А корабль наш отчётливо взял ветра, дрогнул, разворачиваясь, медленно пошёл от берега. Крики усилились. Из пушек бить не будут: туман, можно в своих попасть. А вот на абордаж возьмут, если только не оторвёмся…
Мы разгонялись, расталкивая клочья тумана, почти вслепую ложась на выход к морю. Пиратские суда не видны, но шум, долетающий с них, говорил, что они совсем рядом. Давай-давай-давай! Выигрываем минут пять или шесть, разогнаться бы, не дать им приблизиться, ветерок-то какой слабый!…

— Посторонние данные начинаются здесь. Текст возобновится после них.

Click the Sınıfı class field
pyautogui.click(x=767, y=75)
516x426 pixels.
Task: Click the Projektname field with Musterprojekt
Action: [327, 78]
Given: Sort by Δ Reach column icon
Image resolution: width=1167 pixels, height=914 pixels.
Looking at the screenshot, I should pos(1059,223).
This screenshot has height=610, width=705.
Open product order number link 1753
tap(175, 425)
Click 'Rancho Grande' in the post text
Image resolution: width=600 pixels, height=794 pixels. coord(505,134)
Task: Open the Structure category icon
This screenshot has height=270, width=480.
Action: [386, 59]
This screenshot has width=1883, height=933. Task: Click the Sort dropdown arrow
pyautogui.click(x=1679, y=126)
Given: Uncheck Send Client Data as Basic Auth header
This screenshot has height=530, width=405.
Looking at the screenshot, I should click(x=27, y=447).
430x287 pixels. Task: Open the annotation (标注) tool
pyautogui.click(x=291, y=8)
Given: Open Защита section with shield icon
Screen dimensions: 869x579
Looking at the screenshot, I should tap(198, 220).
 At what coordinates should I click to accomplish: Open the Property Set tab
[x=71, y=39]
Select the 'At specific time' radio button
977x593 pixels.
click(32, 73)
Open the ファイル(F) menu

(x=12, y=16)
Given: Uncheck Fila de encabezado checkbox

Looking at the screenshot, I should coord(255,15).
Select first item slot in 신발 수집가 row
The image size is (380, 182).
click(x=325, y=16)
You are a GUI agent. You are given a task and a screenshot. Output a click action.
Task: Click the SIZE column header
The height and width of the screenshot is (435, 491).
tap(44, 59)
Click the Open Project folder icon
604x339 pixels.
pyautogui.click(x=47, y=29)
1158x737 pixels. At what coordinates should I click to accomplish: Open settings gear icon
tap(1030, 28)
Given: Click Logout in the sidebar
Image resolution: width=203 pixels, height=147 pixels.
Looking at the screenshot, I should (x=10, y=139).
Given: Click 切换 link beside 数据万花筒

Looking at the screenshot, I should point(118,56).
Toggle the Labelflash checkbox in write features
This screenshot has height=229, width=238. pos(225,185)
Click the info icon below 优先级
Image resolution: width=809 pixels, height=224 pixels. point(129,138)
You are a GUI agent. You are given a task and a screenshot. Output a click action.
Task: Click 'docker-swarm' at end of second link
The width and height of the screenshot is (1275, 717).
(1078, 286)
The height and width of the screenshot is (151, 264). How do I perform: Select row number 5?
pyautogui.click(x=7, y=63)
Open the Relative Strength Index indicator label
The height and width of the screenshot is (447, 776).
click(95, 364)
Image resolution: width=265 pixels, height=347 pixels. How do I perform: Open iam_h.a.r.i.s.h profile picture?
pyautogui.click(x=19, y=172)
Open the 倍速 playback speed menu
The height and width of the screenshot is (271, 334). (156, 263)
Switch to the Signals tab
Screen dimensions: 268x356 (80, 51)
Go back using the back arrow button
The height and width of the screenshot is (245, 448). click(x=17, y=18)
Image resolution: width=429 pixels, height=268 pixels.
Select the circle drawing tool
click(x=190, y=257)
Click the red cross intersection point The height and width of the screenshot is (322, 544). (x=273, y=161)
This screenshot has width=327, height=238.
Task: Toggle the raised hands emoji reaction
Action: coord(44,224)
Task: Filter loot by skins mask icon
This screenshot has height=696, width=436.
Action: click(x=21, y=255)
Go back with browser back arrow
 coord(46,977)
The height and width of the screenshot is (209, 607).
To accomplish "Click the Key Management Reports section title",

Счастье, что слабый. Вырос вдруг перед носом тёмный расплывчатый силуэт, захрипел отчаянно Бариль, бросил яростной бранью на паруса всех, всех, а Стоун, также поняв, в чём дело, рванул штурвал влево, вправо, с предельной нагрузкой перебрасывая руль – только бы замедлить ход корабля… Не успеть. Со скрипом и скрежетом въехали мы в чужую корму. Всё. Конец.
Но въехали как-то странно! Не затрещал, разламываясь, нос “Дуката”. Не загрохотали, срываясь с мест, пушки. Вместо этого легко и плавно разрезался, будто был сделан из картона и щепок, этот чужой, подвернувшийся нам в тумане, корабль. Так мы и развалили его вдоль почти весь, и медленно, плавно остановились.
– Ти-хо! – яростным полушёпотом проорал Бариль, что-то смекнувший, и мигом замолкли все наши матросы.
– Берег! – сообщил боцман, вытягивая палец вперёд.
Да. Впереди сквозь туман явно проглядывал бок массивной скалы. “Дукат” не дошёл до неё какого-то десятка ярдов. Спас его этот странный корабль. Но о! Что за причуды? Туман уходил, и слева, и справа стали обнажаться бока молчаливых, пустых кораблей. Прошло полчаса, и картина открылась.
Яма! Полый внутри островок, перекрывающий самую середину выхода из гавани. Корабельное кладбище Адора! Как прошли мы вслепую сквозь узенькие воротца, единственные в его каменной скорлупе?! Как мы въехали точно в корму трухлявого, древнего судна, которое, рассыпаясь, сослужило великую службу – не допустило нас до скалы?! Ну, братцы, Судьба! Этак не только матросы, – я сам поверю, и признаю, и стану бешено спорить, что “Дукат” – корабль заговорённый…
– Готлиб! – прошептал я, маня его рукой. – Бери трубу – и на берег. Поднимись на вершину скалы, – тут не высоко, – осмотри и море, и гавань.
Он исчез, а когда вернулся, сияя, доложил:
– Шесть кораблей собрались в погоню. Вышли за кромку тумана, а гнаться-то не за кем: пусто! Чистая вода до самого горизонта. “Дукат” или поднялся в небо, или лёг на дно, или ушёл за горизонт. За каких-то десять минут!
Будем надеяться, что они не подумают, будто в темноте и тумане можно пройти между скал в таком месте, куда и светлым-то днём входить страшно! Я дрожал от волненья и радости. Обернулся, окинул команду сияющим взглядом. Поживём ещё, братцы. Поживём!